FIGURE 4. JQ1 treatment repressed innate-type 2 inflammation.

(A)10⁵ ILC2 were transferred into Rag2^−/− Il2rg^−/− mice. Cell recovery efficiency was examined by flow cytometry analysis 2 days after adoptive transfer. (B) 10⁵ ILC2 were transferred into Rag2^−/− Il2rg^−/− mice that were challenged with Alternaria or PBS control, and treated with JQ1 or vehicle control. Number of eosinophils in bronchoalveolar lavage (BAL) was examined by flow cytometry analysis. (C) Airway resistance measured by FlexiVent analysis. (D) Rag1^−/− mice were challenged with Alternaria extracts and treated with JQ1 daily for 3 days.
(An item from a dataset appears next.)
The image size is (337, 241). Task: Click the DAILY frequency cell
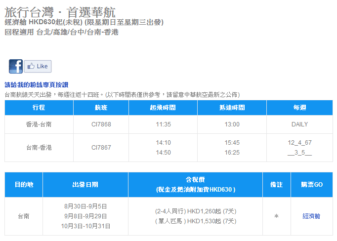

Cytokine production of lung ILC2 was examined one day after the last challenge (i.e. 3 days after the first challenge). (E) Mean fluorescence intensity (MFI) of IL-5 and IL-13 in lung ILC2 of Rag1^−/− mice. (F) Mucous production was examined by PAS staining one day after the last challenge. (G) Percentage of PAS⁺ cells per bronchi. (H) Representative flow cytometry profile of BAL cells in Rag1^−/− mice challenged with Alternaria or PBS control, and treated with JQ1 or vehicle control. (J) Numbers of BAL eosinophils in Rag1^−/− mice challenged with Alternaria or PBS control, and treated with JQ1 or vehicle control. Data are from 4 mice per group, pooled from two independent experiments (A-I) *P < 0.05, **P < 0.01.